PURPOSE: We aimed to assess if adolescent runners' baseline eating attitude and behavior scores were associated with future menstrual function or changes in bone mass. METHODS: Following a baseline data collection period, 39 female runners (age at baseline 15.9 ± 0.17y) underwent a 3-y follow-up DXA scan to measure bone mineral density (BMD) of the lumbar spine, total hip, and total body. At baseline and follow-up, runners completed the Eating Disorder Examination Questionnaire (EDE-Q) and reported information about menstrual function, sports participation, and training volume. Runners with ≥1 EDE-Q subscale score(s) or a global score >4.0 or who reported >1 pathologic behavior in the past 28 days were classified with disordered eating (DE). RESULTS: Runners' baseline age, menstrual function, and bone mass did not significantly differ between those with DE or normal EDE-Q scores, while BMI was higher in those with DE (22.1 ± 0.8 vs. 20.2 ± 0.4, P= 0.05). Runners with DE at baseline, when compared to those with normal EDE-Q scores at baseline, had a lower mean number of menstrual cycles each year (6.0 ± 1.2 vs. 10.2 ± 0.6, P=0.002) and more years of secondary amenorrhea (1.9 ± 0.3 vs. 0.3 ± 0.1, P=0.001) during the 3 years between assessments.

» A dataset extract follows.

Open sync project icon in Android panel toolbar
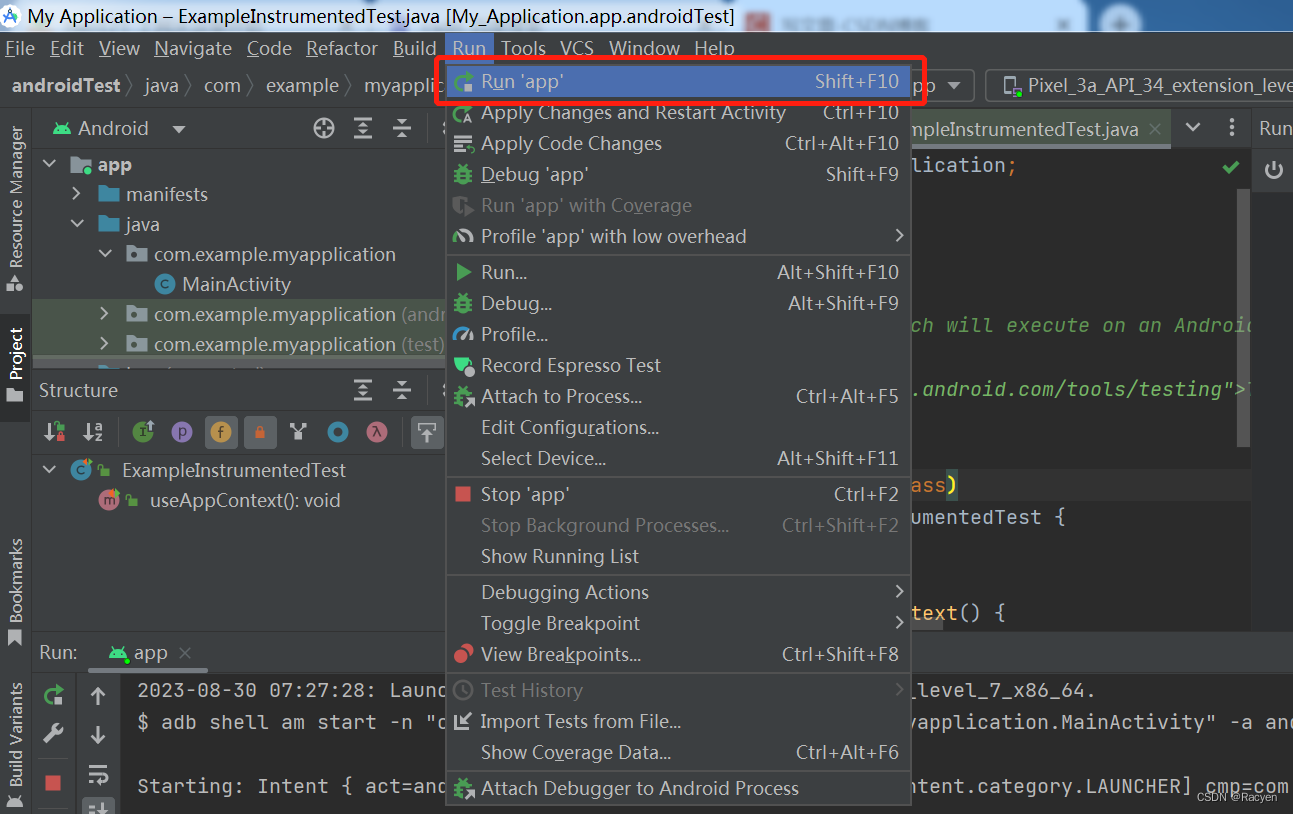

Runners with normal menses at baseline who developed oligo- or amenorrhea compared to those with normal menses at both time points had significantly higher baseline shape concern (3.08 ± 0.38 vs. 1.53 ± 0.22, P=0.002), eating concern (0.81 ± 0.19 vs. 0.32 ± 0.11, P=0.03), a higher global score (1.78 ± 0.26 vs. 0.88 ± 0.15, P=0.005), and a trend toward higher EDE-Q weight concern (1.86 + 0.40 vs. 0.96 + 0.23; P < 0.06). The BMI-adjusted 3-y change in lumbar spine Z-score (-0.50 ± 0.23 vs. 0.14 ± 0.11, P=0.02) was lower among runners with baseline DE. CONCLUSIONS: These findings support the potential use of the EDE-Q to identify female adolescent runners at risk of developing oligo- or amenorrhea or low bone mass.